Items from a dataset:
--- START ---
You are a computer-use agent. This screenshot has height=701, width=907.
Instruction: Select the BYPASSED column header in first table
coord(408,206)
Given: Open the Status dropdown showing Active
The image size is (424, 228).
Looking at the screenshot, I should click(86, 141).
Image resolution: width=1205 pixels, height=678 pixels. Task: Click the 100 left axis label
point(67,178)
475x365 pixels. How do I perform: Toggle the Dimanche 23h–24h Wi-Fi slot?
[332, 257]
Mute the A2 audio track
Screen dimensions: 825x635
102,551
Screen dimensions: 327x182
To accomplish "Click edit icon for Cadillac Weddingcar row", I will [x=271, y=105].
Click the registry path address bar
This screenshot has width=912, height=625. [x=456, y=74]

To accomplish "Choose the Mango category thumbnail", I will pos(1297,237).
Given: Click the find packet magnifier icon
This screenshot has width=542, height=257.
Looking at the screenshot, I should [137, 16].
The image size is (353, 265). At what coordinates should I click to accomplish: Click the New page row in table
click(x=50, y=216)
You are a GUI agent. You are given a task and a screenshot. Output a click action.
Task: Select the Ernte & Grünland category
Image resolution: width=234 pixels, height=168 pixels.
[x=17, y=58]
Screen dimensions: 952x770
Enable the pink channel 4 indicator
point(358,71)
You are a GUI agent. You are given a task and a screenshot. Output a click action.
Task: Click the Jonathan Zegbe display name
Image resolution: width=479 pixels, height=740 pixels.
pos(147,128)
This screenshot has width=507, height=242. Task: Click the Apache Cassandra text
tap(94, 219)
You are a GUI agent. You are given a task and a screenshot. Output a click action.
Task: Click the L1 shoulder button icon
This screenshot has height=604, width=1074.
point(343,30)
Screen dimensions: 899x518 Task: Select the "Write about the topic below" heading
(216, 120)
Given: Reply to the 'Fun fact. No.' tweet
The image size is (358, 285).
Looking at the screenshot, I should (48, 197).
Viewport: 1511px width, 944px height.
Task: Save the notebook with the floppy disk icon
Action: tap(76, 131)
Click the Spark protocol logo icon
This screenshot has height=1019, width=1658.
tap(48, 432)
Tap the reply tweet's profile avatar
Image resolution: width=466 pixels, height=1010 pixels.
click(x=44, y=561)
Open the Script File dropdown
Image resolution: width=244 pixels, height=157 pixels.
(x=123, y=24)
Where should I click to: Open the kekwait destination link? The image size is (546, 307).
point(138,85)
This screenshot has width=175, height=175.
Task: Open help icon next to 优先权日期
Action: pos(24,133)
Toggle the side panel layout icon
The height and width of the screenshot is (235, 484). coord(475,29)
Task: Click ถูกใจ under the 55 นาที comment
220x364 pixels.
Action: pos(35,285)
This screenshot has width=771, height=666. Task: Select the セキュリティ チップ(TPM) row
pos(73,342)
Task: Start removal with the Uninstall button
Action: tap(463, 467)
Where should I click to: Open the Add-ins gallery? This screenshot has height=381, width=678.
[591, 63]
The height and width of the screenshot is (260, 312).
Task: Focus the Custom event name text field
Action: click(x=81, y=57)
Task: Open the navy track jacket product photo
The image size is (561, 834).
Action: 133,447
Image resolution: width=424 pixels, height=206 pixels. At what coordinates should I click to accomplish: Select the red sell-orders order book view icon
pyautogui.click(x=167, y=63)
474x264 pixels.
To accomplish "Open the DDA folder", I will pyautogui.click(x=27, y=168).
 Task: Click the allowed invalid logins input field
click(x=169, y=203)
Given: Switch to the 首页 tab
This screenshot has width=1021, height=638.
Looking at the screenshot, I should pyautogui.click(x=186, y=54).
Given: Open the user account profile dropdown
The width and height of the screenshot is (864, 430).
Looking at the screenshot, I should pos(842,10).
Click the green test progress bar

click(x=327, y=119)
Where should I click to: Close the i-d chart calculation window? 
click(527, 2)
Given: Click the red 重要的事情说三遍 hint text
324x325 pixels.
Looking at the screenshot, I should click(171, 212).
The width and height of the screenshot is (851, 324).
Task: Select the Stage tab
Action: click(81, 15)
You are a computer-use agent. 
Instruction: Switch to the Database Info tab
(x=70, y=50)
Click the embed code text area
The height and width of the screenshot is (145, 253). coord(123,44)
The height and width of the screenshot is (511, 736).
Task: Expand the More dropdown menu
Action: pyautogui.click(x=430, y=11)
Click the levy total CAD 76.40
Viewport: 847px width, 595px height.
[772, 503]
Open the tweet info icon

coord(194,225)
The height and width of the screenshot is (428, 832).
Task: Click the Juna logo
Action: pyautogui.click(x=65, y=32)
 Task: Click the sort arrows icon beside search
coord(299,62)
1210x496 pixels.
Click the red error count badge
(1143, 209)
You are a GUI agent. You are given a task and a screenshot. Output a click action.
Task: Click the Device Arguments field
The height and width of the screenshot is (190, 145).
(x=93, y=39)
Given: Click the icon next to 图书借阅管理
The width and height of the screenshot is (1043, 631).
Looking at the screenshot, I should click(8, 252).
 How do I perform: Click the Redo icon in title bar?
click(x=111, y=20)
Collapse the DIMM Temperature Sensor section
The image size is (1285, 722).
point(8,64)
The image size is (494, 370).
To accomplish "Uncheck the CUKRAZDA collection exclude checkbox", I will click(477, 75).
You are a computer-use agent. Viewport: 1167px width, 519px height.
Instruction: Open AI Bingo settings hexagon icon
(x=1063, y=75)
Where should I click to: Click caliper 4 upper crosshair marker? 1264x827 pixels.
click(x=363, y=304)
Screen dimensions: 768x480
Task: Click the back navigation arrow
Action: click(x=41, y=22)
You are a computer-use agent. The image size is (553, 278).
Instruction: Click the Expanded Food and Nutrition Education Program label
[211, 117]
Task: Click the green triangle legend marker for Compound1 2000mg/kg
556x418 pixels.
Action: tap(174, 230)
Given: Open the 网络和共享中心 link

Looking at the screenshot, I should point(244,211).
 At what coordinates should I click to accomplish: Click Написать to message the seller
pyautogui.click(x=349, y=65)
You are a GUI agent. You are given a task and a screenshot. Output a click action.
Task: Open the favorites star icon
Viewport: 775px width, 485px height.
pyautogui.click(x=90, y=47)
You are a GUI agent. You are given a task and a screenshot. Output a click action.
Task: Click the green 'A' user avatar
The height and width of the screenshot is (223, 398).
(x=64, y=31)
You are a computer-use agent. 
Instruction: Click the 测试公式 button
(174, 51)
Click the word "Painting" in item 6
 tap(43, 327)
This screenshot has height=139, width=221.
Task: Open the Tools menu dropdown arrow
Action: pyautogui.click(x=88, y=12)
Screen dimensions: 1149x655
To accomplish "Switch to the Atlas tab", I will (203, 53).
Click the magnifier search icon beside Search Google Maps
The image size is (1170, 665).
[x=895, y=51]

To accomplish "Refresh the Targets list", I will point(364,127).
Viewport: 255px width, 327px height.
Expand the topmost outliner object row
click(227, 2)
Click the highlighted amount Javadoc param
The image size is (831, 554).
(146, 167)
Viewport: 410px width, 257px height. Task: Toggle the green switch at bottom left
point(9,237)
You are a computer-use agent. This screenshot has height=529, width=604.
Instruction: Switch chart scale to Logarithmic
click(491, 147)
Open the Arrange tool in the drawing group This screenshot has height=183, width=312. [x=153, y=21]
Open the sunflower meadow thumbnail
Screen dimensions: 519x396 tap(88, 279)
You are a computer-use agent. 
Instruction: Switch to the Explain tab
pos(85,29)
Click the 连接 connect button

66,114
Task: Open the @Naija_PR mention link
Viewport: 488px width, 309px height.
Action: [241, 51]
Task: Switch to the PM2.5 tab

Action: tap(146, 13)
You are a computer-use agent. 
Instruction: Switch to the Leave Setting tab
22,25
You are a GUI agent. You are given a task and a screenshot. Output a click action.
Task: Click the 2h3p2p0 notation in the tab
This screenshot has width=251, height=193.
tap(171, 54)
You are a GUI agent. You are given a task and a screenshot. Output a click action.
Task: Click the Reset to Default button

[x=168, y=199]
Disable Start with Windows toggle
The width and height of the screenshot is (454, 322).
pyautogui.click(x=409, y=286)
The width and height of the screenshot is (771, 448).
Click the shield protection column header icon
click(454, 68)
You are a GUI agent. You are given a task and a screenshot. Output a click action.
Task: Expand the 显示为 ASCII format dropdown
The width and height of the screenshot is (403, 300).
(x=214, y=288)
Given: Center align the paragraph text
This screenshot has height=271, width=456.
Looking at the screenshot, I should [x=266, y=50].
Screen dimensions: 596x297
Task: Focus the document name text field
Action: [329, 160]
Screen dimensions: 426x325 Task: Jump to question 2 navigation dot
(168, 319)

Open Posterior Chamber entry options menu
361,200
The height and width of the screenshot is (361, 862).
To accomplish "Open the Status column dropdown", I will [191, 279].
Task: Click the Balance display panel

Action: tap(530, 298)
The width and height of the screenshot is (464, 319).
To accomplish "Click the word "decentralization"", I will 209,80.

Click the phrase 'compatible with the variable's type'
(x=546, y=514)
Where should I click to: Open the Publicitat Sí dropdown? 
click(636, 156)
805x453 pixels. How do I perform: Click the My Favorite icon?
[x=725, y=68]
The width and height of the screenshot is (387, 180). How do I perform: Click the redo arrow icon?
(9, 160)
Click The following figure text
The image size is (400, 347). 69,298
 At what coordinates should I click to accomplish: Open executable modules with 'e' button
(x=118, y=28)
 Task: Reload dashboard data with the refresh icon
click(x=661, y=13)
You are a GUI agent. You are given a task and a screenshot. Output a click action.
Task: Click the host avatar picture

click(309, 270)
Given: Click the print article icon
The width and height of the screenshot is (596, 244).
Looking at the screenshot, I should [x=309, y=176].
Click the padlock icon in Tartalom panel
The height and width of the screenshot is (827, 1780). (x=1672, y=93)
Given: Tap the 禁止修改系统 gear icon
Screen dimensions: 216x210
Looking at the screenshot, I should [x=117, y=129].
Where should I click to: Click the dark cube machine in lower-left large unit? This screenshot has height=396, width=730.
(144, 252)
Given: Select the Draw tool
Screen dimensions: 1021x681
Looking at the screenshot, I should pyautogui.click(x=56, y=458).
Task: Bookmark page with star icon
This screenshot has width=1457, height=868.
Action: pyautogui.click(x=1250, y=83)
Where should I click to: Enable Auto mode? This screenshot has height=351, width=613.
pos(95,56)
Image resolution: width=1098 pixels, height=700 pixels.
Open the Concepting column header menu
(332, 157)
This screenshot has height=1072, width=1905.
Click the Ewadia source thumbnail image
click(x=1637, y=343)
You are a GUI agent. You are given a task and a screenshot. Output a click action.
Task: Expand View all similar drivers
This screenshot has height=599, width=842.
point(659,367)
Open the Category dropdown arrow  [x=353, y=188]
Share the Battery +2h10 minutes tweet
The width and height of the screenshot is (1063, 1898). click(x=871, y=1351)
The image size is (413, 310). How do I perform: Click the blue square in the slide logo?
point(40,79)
--- END ---
In the records, which lines mention the word "user"? Copy those lines.

• Solved problem
Given: Open the user account profile dropdown
Task: Click the green 'A' user avatar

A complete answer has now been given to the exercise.